According to him, the bill was intended to amend Sections 13 and 16 of the Principal Act.
He said the bill sought to ensure that regulations made by the NYSC Directorate prescribing uniforms and exercise regimen did not violate the religious practices and beliefs of corps members.
He said the objective of the bill was to also increase the penalty for the offences contained in the act, to make such fines reflect the present value of the naira.
Bwacha, who is deputy minority leader, noted that the NYSC was a laudable scheme established in 1973 by the then military Head of State, Gen Yakubu Gowon.
“It was part of the effort by the Federal Government to rebuild, reconstruct and reconcile Nigerians following the unfortunate incidents of the civil war which ended in 1970.
“It is important to point out that while the scheme has lived up to expectation as a reliable platform for nurturing young patriotic Nigerians, fostering unity and promoting a better understanding of our religious and cultural differences, it has, however, become necessary to amend the Principal Act.
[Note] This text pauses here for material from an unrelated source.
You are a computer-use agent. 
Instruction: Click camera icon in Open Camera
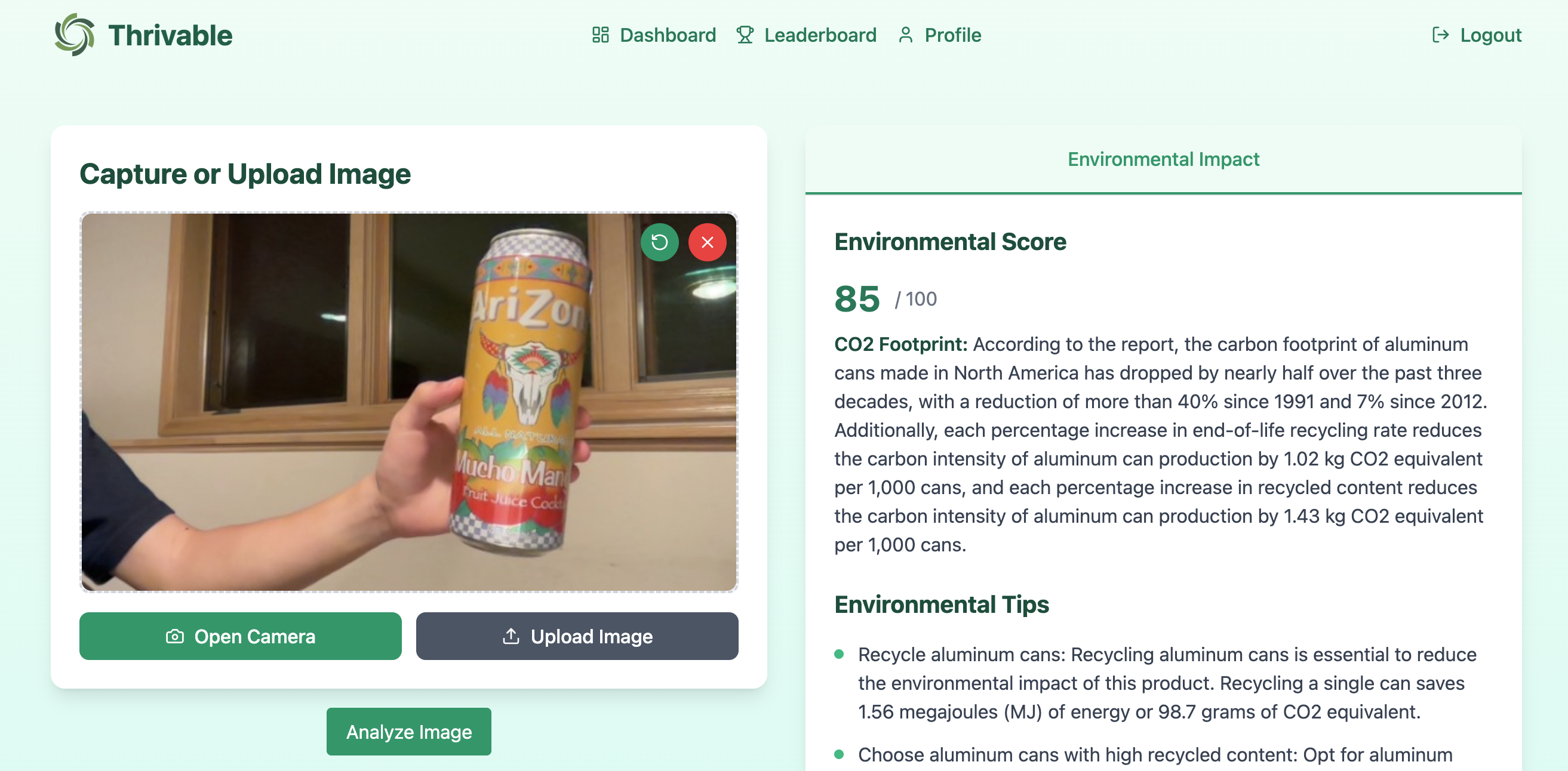coord(175,636)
“This is with a view to addressing observed lapses and shortcomings. One of such lapses is that the penalty for offences contained in the Act is now out-dated and in need of urgent review.
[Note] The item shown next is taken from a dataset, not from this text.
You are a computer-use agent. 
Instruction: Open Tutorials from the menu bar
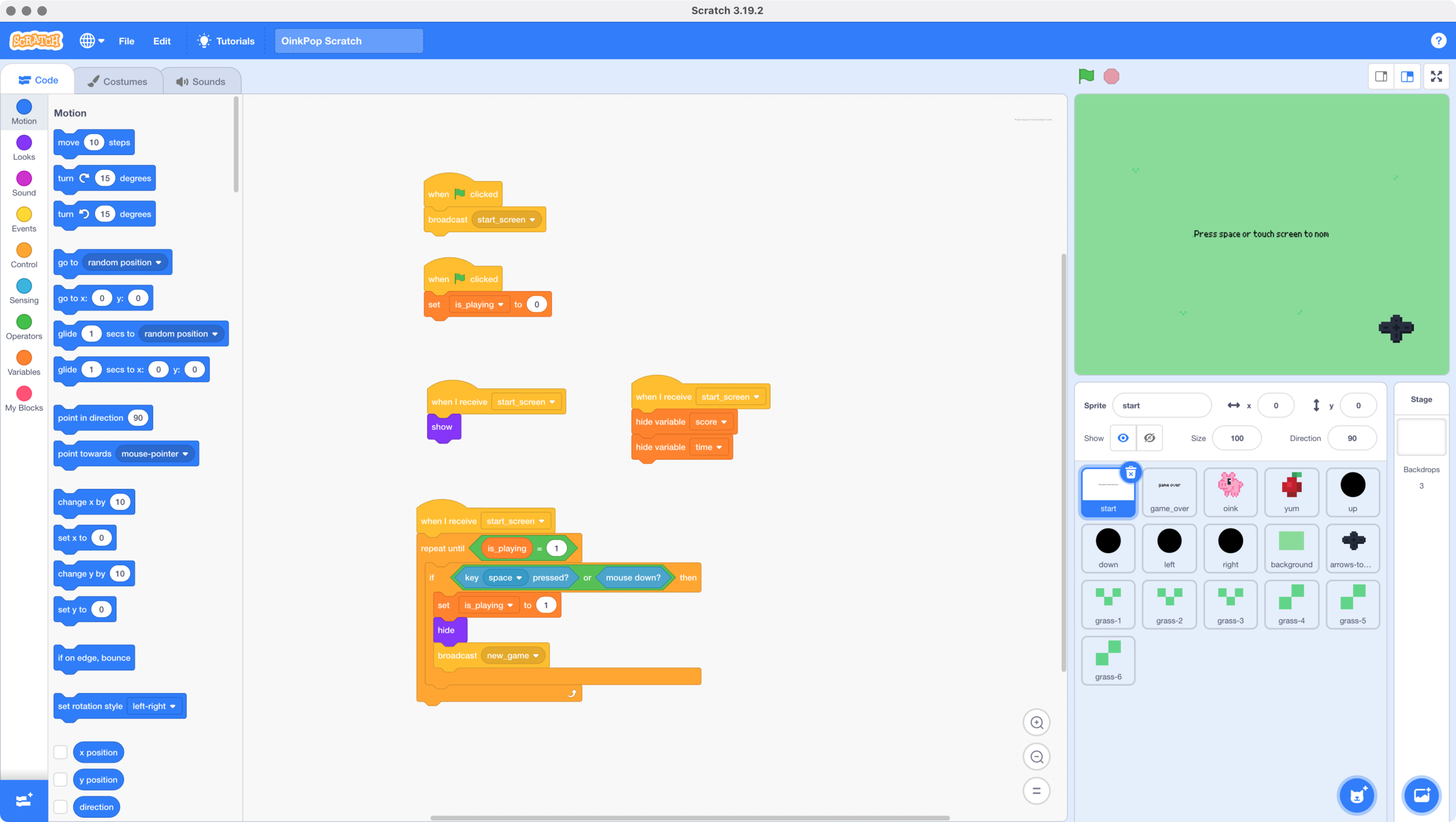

“Secondly, Section 16 of the Principal Act mandates the NYSC Directorate to make regulations or by-laws relating to discipline, exercise regimen, uniforms, welfare of corps etc.
“Uniforms and drills adopted by the Directorate have become a basis for tension and controversy between the Directorate and corps members and other members of the public.
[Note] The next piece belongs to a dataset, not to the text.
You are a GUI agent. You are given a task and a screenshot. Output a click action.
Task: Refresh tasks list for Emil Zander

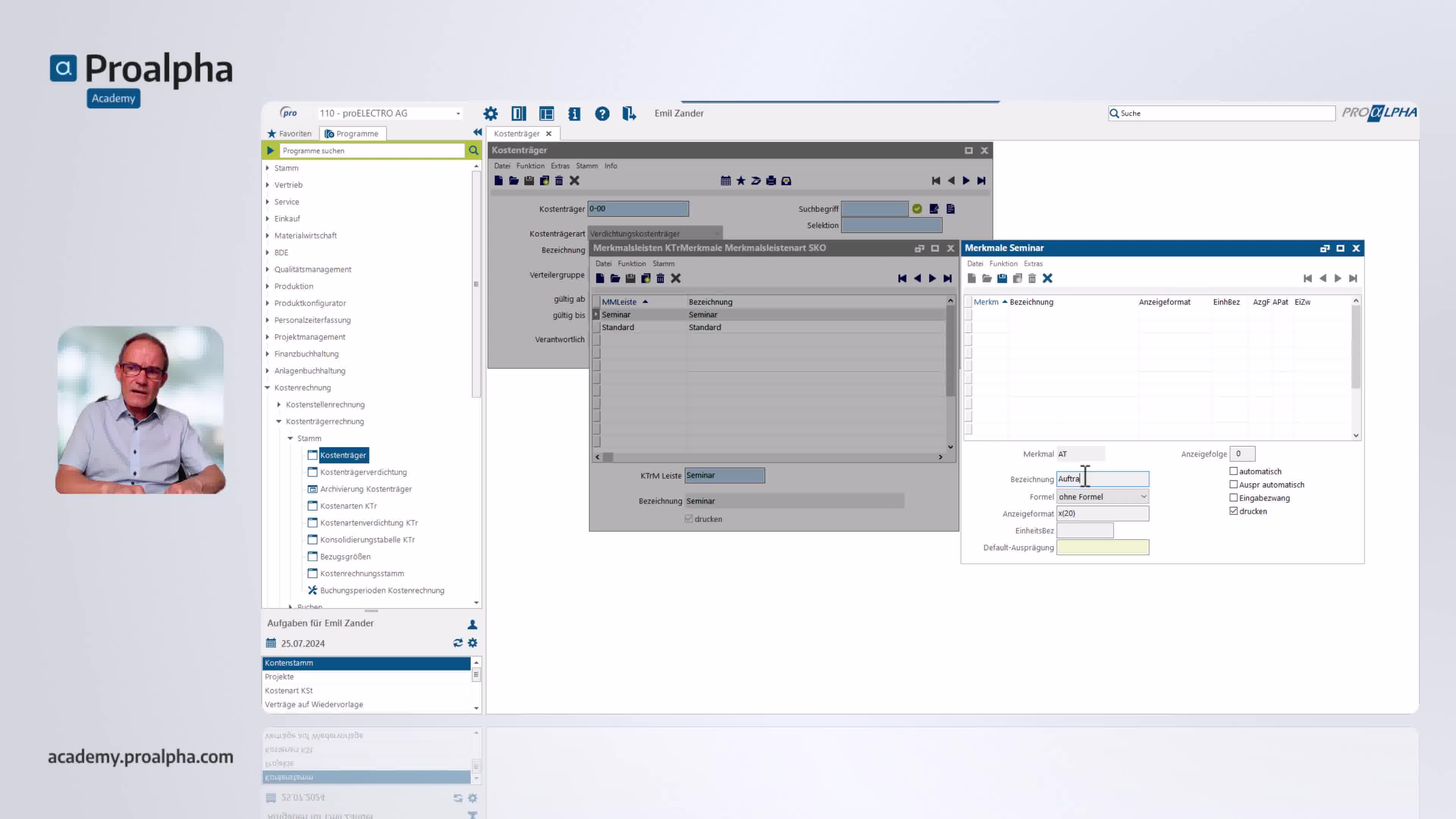tap(457, 643)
“The major bone of contention is that some of the uniforms and drills contravene religious beliefs and practices of corps members and invariably their right to freedom of religion, thought and conscience under the Nigerian Constitution.
“This bill essentially addresses the above mentioned lapses in the Principal Act,” he said.
Contributing, Sen. Suleiman Adokwe (PDP-Nasarawa), said “the amendment being suggested is not even worth the trouble”.
“This is because the powers to prescribe uniform is what the NYSC Act is to the Directorate.
“I believe if the directorate wants to change the uniform at any time, it is a matter of deciding because it only has power to prescribe the type of uniform.
“The type of uniform is even not prescribed; so I don’t know why we should trouble ourselves; all you need to do is to put pressure on the directorate to change the uniform but not necessarily to change the law.
“All the religious organisations that are feeling oppressed by it should put pressure and lobby the directorate to change its dress code,” Adokwe said.
Similarly, Sen. Sam Egwu (PDP-Ebonyi) said “we should not waste our time on an issue that we have no constitutional right to amend. That is a minute issue that we should not waste our energy on.”
Also, Sen. Jeremiah Useni (PDP-Plateau) “there is no need for this bill”.
In his remarks, the Deputy President of the Senate, Mr Ike Ekweremadu who presided over the proceedings, said: “I am not trying to stop the bill; even if you pass the bill, you must send it to all the states in accordance with section 9(2).”
After a voice vote by Ekweremadu, the bill was rejected by the lawmakers.